Anyway here's my Motley Crue lol

Jazz (staffy cross mentioned above)










Millie my Staffy cross Lab who is as daft and as soft as they come and will mother EVERYTHING (was a pebble the other week *sigh*)










and my baby boy who is eitehr a full Staff or a Staffy cross


----------



## 2manydogs (Oct 23, 2007)

I have no idea why they are not a more popular breed,

i think thats the problem they did get popular and now the market is over saturated,about 14 years ago i was living in dorset and 2 lads that were friends wanted one each so they travelled to birmingham to one of their relatives to get a pup each,nowdays you probably find a litter within 8 miles.


----------



## animal (Mar 21, 2009)

*I love the staffy*

I have one and a rottie two dogs people love to hate.Mine are both superb with my kids and all round amazing intelligent and loyal.
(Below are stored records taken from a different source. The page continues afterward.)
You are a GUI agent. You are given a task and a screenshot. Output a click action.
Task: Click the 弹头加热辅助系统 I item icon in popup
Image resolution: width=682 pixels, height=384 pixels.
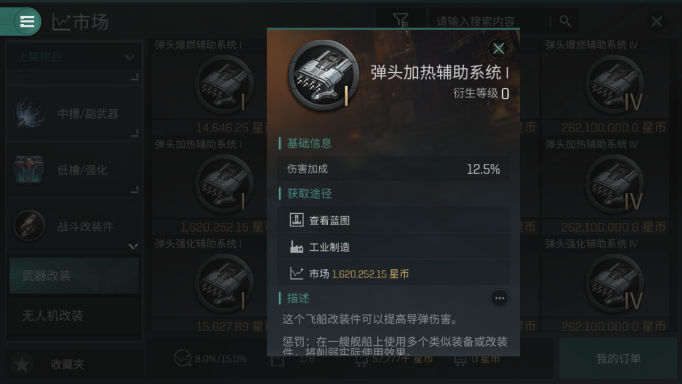[323, 76]
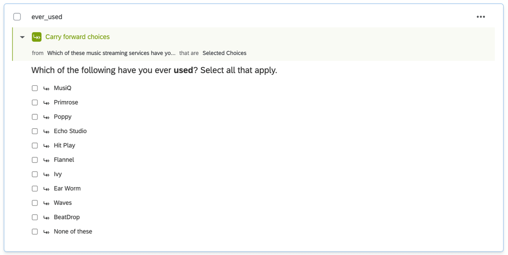This screenshot has width=508, height=255.
Task: Check the BeatDrop checkbox
Action: 35,217
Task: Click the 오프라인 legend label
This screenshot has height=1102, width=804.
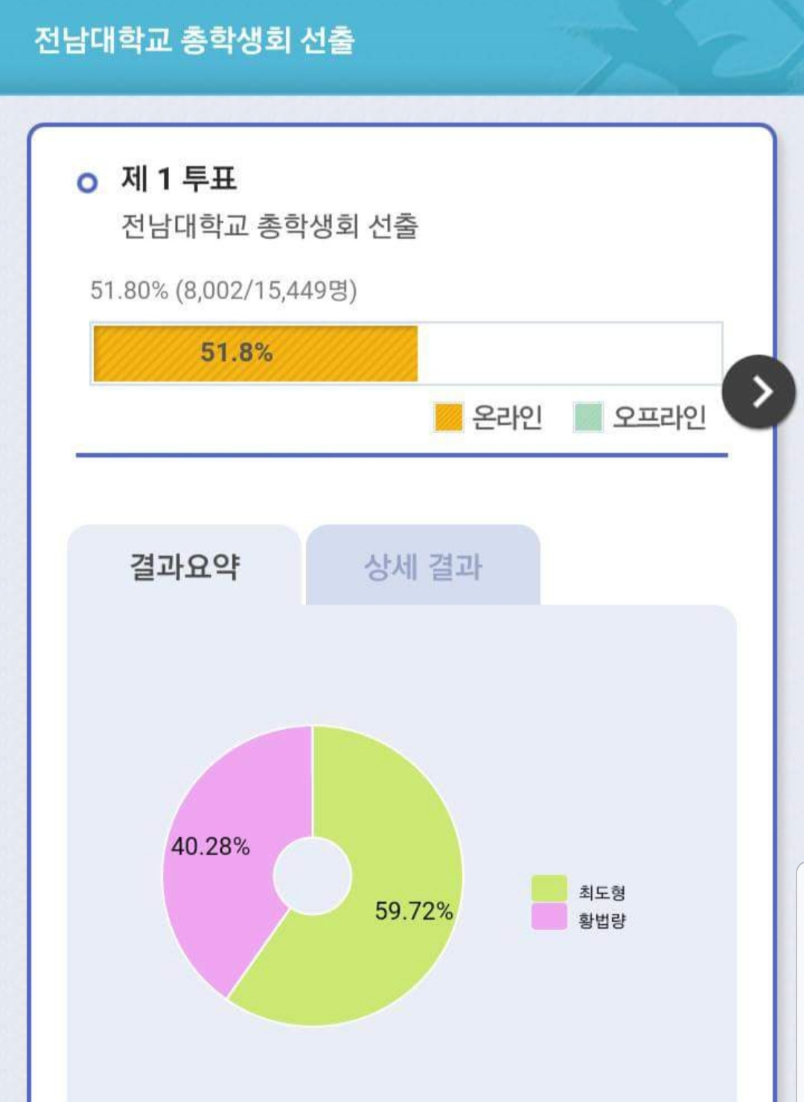Action: (659, 417)
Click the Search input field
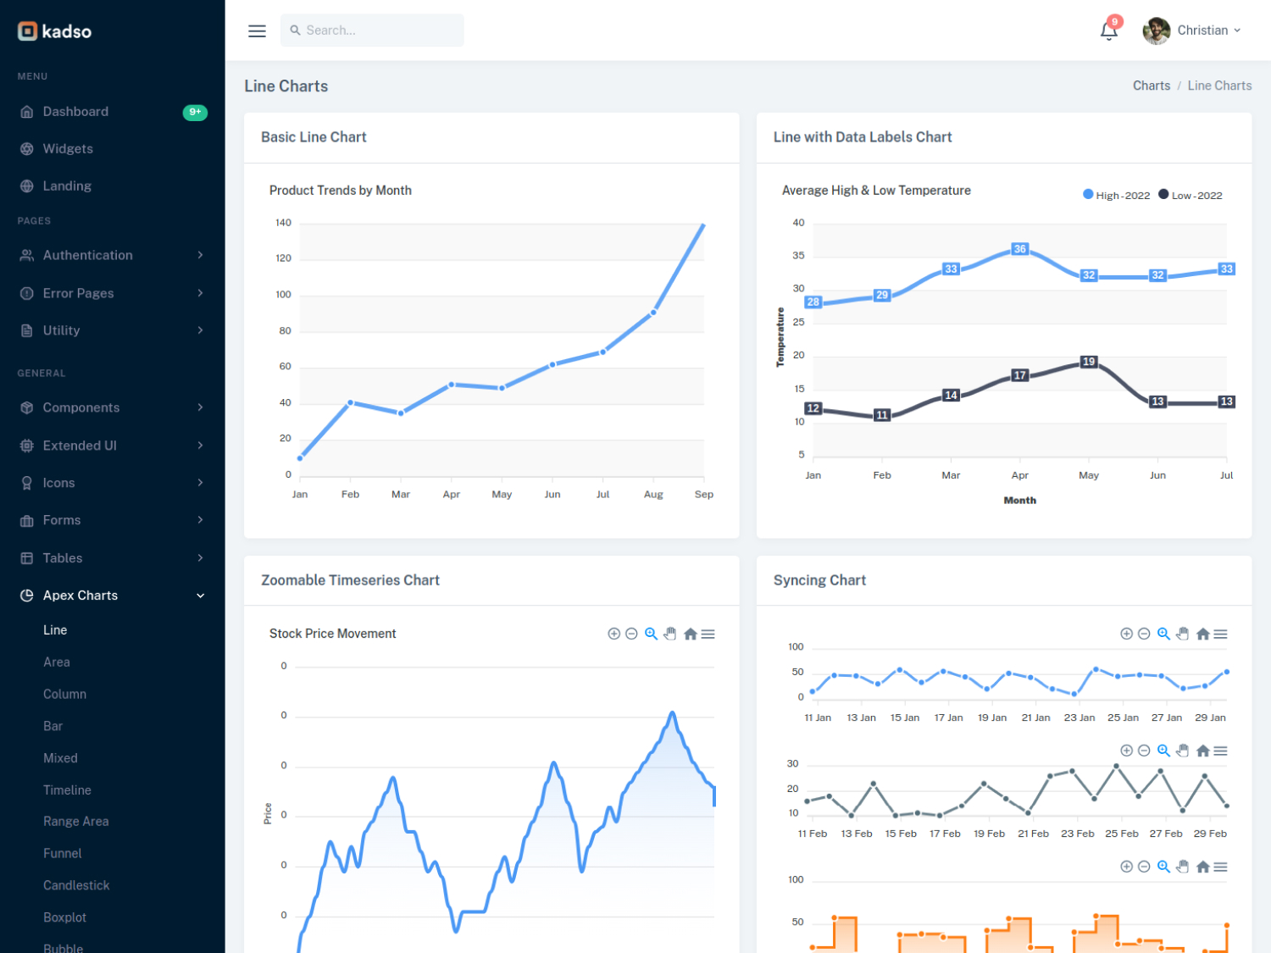The image size is (1271, 953). coord(372,30)
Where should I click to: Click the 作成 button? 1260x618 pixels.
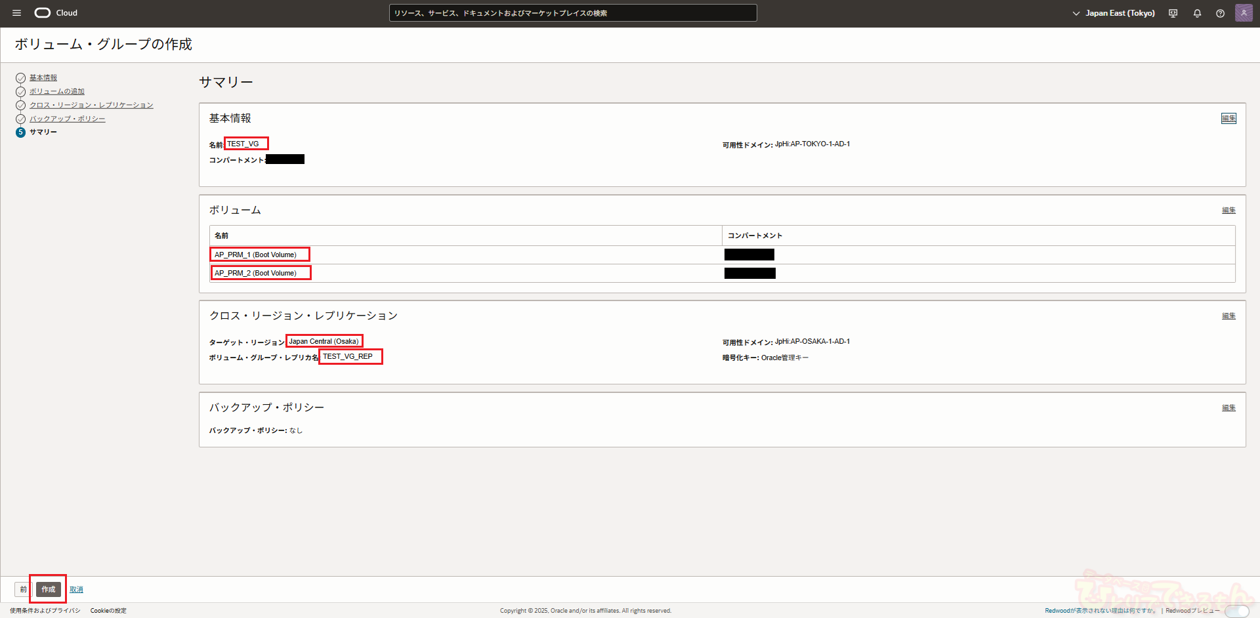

I hate seeing them in pounds as know from mine how loyal She is to put her in a cage would soul destroy her.
People judge them like American pitbulls they are not in the slightest alike in my mind.The pitbull did the staffy alot of damage in the public eye. When I walk mine often people cross the road with their dogs or grab them picking them up ! mine dont even bark or bat a eyelid at them stupid people, its not the breed its the owner makes a dog go bad so why blame the breeds.


----------



## midori (Aug 27, 2006)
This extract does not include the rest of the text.